Quadrante: coprifuoco a Kiev, ostaggi in un ospedale di Mariupol

AGI – In attesa degli esiti del nuovo giro di negoziati tra Russia e Ucraina, nel ventesimo giorno dall’inizio dell’invasione l’esercito di Mosca ha proseguito la sua lenta avanzata e la campagna di bombardamenti su un fronte sempre più vasto. Oggi si registra in particolare l’uccisione di un operatore americano di Fox News e di una giornalista ucraina e la presa di ostaggi all’ospedale di Mariupol.

Kiev

I bombardamenti si moltiplicano sulla capitale Kiev che sta vivendo un “momento difficile e pericoloso” secondo il sindaco, Vitali Klitschko.
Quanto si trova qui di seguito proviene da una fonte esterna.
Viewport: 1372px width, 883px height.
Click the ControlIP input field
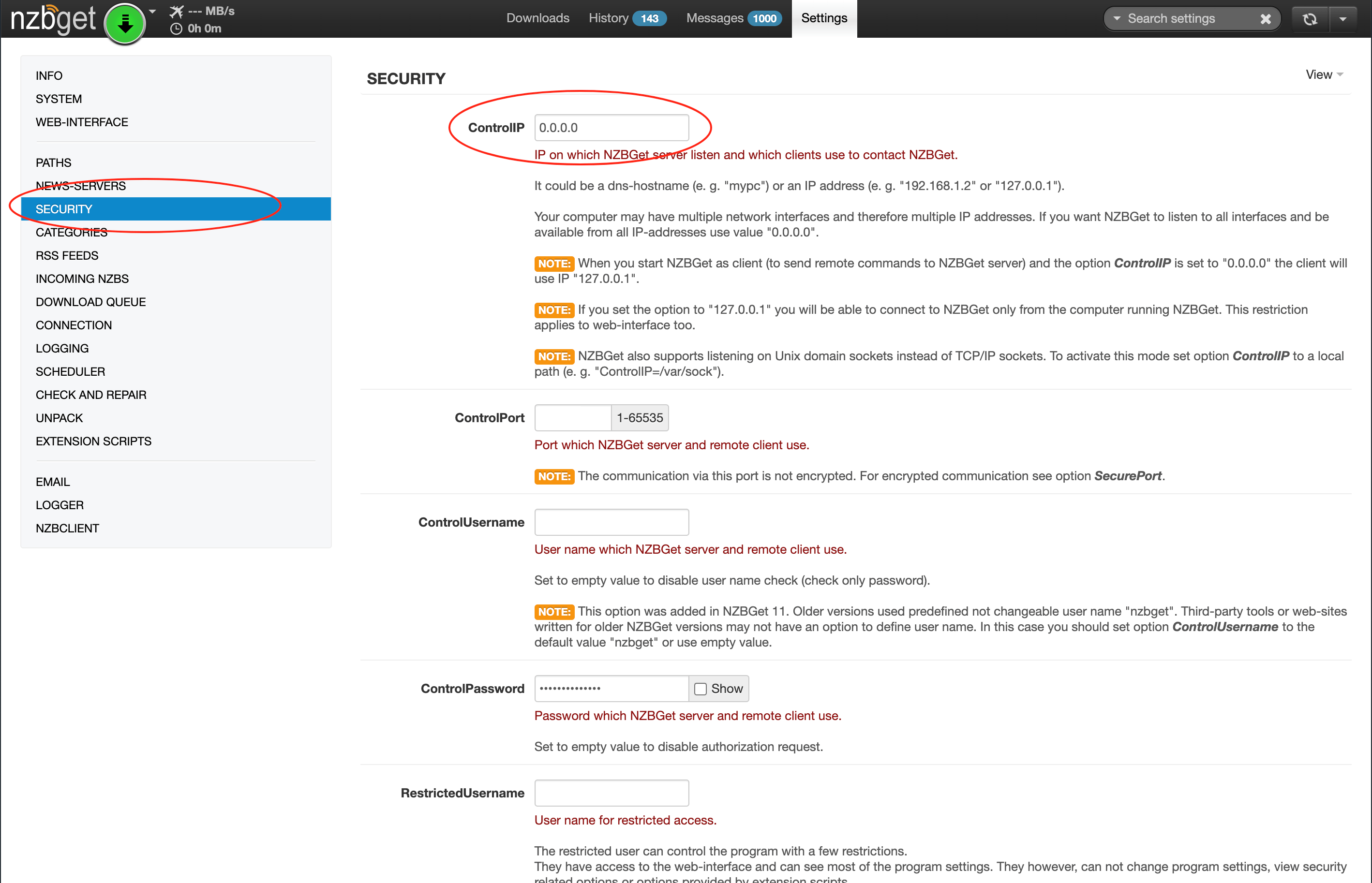click(612, 127)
La città osserva a partire da stasera 36 ore di coprifuoco; circa metà dei suoi 3,5 milioni di abitanti se ne sono andati da quando, 20 giorni fa, è iniziato l’attacco russo. In serata è prevista la conferenza stampa dei premier di Polonia, Repubblica ceca e Slovenia, che incontreranno il presidente Volodymyr Zelensky.

Ovest

L’offensiva russa punta ormai anche all’Ovest del Paese. Dopo l’attacco alla base militare vicina al confine con la Polonia di domenica, ieri la bomba su una torre televisiva vicino a Rivne ha provocato 19 vittime, secondo quanto si è saputo dalle autorità.

Centro

I combattimenti si avvicinano alla grande città di Dnipro, nel centro del Paese, sul fiume Dniepr. L’aeroporto è stato bombardato e distrutto la notte scorsa, secondo il sindaco

Sud

I russi stanno ancora assediando Mariupol, la città portuale sul mar d’Azov, con bombardamenti regolari su un centro ormai in ginocchio per la mancanza di acqua, elettricità e rifornimenti. Oggi il sindaco ha detto che circa 400 fra pazienti e sanitari dell’ospedale della città sono stati presi in ostaggio.